NYダウは日足一目均衡表の基準線が13000ドル付近にある。ここが維持されてしまうと再び上値トライに入る。しかも、波動を見ると小勢波がほぼ陰の極であり、週明け以降に悪材料が出なければ、戻りを試す時間帯に入る可能性は高い。週明けの月曜、火曜頃にNYダウが急騰しても不思議はないタイミングと言い換えてもいい。
こういう局面では「株の空売り」は失敗するケースが多々あるので止めた方がいい。流れはまだ株安に変わったわけではないからだ。ただ、これまであった強い上昇基調が徐々に失われていることも事実。上値が重い状態なのだが下値も堅い。そういう印象の相場つきだ。
NYダウが週明け上昇すると仮定すると、そのNYダウに対する相関係数が高い「豪ドル/円」が短期的に買い妙味があるかもしれない。ただ、豪ドル/円のチャートを見ると9-13日MAを割り込み、また19-21日MAをも割り込んでいる。こうした場合は上で買った投資家の戻り売り圧力はかなり高いと想像されるので、時間足などを見ながらのデイトレードを選択せざるを得ないだろう。
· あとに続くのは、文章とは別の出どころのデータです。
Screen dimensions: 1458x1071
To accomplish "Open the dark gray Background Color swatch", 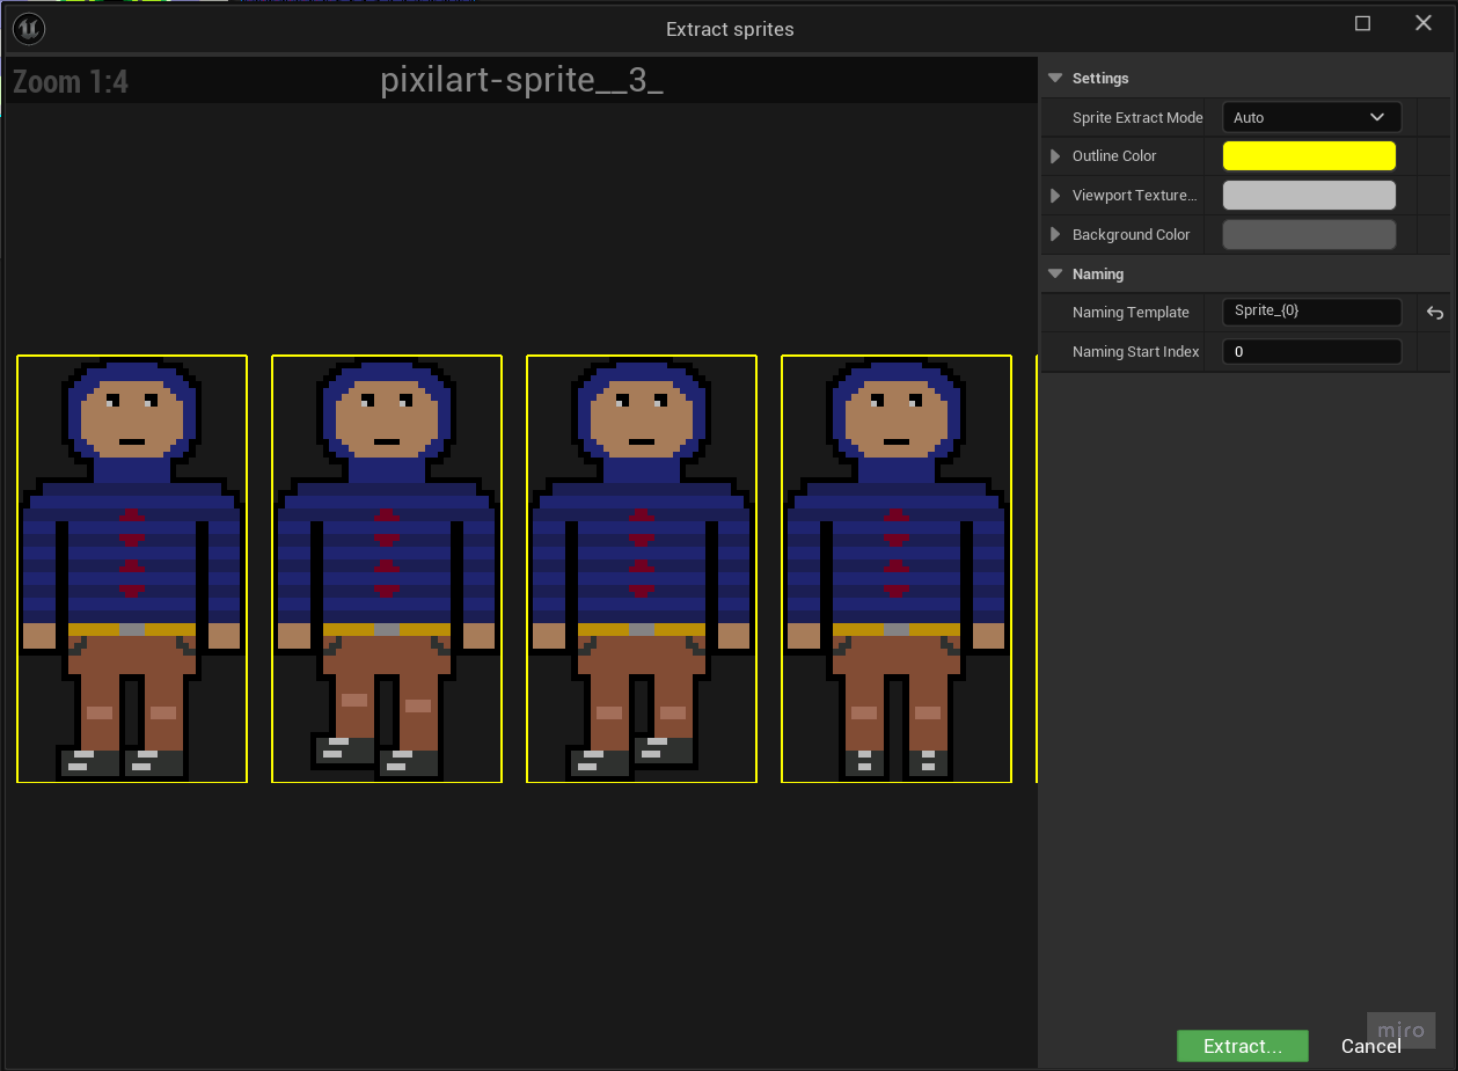I will [1308, 235].
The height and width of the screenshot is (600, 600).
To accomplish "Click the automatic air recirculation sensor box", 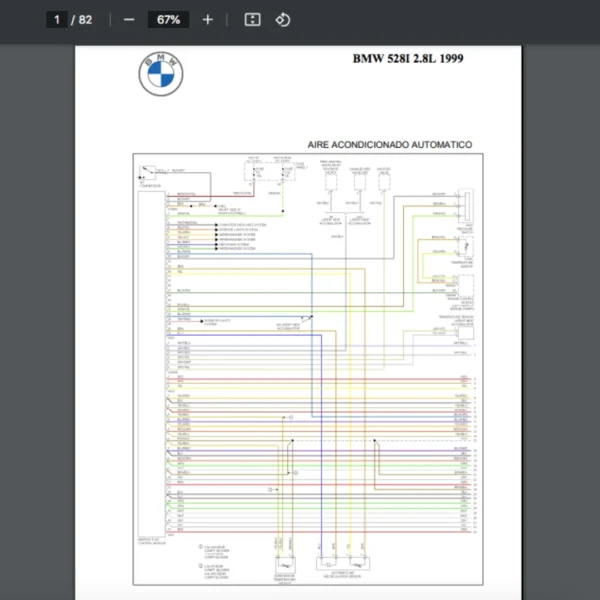I will (x=342, y=561).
米国債は2年物、5年物、10年物といずれも上昇した(利回りは低下)。債券利回りの低下がドルを押し下げた(=円高)わけだが、ファンドが本気で債券を買っているとは思えず、債券先物をショートした筋が持ち高調整で債券を買いなおしたのではないかと推察している。したがって、素直に米国債利回りが低下するとは思えず、ドル安の流れが簡単に作れるとは思えない。
つまり、ドル/円で言うと、一方的にドル安・円高が進むことは難しいような印象だ。ドル/円は82円割れ水準から83円付近で当面揉みあうのではないかというのが基本シナリオ。ドル/円は82円割れから押し目買いに入りたいというのが個人的な考えである。
なお、今回の「小波乱」の原因は中国と欧州の景況感の悪化だと市場では言われている。しかし、それは多くの投資家の知るところであり、今更蒸し返してくるのは「利益確定売り」の口実に過ぎないのではないかと考えた。昨日のVIX指数を見ると、4.82%下落して14.82である。一体どこにリスクがあるのかと言わんばかりの数値ではないか。